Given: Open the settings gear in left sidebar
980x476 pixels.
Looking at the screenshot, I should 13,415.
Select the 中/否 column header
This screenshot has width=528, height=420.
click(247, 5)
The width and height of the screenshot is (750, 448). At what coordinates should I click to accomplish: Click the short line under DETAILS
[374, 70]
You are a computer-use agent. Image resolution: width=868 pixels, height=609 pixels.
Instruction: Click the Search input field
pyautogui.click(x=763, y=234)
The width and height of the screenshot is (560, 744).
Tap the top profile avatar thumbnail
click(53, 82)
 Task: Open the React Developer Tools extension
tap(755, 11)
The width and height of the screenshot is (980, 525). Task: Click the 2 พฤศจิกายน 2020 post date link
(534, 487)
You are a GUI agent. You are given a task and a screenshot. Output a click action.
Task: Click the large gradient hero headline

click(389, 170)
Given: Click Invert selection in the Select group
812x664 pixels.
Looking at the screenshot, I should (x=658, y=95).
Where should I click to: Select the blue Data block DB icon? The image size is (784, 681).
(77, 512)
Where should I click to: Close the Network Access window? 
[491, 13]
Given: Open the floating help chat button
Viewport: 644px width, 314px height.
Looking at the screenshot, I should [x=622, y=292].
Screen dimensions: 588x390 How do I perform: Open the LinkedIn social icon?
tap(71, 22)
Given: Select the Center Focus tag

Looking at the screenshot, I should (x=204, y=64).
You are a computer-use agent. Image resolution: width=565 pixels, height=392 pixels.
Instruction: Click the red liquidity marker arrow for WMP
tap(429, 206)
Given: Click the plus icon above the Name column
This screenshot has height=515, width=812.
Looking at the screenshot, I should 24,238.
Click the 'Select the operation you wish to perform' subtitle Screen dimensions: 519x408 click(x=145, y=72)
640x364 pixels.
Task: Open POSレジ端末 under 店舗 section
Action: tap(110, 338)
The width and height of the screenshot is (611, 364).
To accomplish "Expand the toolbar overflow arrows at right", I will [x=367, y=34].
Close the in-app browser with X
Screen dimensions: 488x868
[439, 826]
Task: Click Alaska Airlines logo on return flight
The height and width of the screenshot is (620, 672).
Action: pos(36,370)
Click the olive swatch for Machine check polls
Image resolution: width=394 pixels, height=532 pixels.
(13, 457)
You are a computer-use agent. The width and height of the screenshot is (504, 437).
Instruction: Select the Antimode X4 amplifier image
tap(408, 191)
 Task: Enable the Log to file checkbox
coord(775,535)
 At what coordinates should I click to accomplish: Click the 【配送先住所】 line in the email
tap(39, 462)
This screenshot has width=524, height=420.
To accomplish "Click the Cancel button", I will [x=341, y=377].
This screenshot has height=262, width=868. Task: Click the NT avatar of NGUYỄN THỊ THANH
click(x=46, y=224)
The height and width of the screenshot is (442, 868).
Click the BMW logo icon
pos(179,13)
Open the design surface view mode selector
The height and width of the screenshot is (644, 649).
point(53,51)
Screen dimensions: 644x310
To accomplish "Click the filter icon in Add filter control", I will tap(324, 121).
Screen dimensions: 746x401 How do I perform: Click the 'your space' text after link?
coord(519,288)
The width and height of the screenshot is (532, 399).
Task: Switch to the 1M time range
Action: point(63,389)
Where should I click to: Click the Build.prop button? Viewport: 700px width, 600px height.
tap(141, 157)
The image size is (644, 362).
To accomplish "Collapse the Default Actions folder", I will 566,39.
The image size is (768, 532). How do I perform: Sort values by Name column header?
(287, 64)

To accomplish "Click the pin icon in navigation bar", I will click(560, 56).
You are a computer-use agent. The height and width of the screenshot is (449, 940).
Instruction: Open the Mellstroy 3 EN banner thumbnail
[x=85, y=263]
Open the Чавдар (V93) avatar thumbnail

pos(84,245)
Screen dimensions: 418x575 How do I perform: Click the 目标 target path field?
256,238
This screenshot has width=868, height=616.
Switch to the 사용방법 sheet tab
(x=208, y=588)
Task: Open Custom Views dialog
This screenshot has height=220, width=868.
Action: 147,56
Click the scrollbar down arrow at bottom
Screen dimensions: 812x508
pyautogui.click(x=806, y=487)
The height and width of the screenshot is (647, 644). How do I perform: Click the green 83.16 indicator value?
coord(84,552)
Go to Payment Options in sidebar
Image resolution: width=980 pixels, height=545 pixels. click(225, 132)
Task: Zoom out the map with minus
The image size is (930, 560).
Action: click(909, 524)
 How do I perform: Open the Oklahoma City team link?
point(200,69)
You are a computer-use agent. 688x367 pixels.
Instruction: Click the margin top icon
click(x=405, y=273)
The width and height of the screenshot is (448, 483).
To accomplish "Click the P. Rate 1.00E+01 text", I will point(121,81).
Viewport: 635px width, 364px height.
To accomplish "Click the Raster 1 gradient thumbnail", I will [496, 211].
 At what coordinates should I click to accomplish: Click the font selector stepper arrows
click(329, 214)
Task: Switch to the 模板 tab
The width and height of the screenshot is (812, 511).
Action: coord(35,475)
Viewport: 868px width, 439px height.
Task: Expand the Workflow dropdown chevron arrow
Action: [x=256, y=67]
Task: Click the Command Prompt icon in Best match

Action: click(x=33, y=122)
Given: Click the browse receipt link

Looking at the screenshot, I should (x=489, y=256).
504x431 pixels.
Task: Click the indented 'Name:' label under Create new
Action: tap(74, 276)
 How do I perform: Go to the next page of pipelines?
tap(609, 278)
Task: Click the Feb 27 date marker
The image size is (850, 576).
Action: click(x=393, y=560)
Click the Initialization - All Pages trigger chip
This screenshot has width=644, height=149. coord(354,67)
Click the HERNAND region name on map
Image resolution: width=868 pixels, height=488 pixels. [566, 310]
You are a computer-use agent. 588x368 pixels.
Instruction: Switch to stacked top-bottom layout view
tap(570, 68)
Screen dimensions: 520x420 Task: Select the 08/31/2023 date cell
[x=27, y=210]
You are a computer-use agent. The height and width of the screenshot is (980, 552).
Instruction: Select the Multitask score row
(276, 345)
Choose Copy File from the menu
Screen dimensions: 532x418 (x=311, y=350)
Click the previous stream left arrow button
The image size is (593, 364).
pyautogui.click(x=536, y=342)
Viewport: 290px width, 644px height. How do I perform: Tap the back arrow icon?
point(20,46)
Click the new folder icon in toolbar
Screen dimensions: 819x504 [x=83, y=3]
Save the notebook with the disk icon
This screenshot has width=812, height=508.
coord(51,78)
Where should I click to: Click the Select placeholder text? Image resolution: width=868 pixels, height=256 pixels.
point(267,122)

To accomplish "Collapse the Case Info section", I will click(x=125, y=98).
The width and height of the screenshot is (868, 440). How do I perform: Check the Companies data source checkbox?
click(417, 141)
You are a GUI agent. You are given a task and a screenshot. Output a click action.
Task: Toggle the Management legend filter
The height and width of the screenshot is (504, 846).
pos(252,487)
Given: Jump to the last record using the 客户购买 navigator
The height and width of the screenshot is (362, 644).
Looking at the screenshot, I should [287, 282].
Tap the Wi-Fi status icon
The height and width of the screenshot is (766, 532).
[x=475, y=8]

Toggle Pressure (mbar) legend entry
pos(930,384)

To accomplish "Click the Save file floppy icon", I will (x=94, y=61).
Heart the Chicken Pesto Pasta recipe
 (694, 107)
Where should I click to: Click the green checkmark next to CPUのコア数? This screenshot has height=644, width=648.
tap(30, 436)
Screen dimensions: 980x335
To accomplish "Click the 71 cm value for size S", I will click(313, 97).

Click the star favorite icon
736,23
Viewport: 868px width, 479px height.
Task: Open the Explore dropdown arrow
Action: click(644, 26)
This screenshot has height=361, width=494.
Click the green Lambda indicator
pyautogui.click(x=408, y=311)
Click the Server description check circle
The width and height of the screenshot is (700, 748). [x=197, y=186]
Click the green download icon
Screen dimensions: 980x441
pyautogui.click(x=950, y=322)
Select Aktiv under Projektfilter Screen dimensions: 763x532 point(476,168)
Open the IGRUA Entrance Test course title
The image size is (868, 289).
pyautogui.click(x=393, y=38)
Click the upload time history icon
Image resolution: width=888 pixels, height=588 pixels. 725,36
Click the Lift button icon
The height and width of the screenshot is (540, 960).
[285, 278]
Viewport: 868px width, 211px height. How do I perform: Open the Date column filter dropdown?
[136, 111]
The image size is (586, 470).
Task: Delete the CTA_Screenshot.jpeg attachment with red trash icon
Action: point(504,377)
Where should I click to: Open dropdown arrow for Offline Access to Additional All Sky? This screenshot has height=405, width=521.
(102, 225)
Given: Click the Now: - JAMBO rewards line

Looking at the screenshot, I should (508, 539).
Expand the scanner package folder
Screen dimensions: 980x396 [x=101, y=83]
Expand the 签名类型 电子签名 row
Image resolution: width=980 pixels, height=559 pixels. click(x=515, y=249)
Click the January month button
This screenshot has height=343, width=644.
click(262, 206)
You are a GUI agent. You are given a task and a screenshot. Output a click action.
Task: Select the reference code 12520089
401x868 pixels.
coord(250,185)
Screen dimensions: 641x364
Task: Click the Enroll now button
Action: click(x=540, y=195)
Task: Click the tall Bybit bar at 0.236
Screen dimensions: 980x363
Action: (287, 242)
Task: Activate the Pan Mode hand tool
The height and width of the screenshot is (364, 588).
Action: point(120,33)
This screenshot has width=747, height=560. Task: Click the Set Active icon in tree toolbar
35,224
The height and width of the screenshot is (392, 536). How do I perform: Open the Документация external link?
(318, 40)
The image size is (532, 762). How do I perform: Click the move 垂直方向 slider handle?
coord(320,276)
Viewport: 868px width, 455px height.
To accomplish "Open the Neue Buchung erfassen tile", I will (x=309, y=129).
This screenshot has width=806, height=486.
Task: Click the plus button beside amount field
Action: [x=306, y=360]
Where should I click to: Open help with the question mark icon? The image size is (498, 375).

- **Work required**
Wherever "Collapse" occurs in the entries above, copy the line it sits on.

- **The answer**
To accomplish "Collapse the Default Actions folder", I will 566,39.
To accomplish "Collapse the Case Info section", I will click(x=125, y=98).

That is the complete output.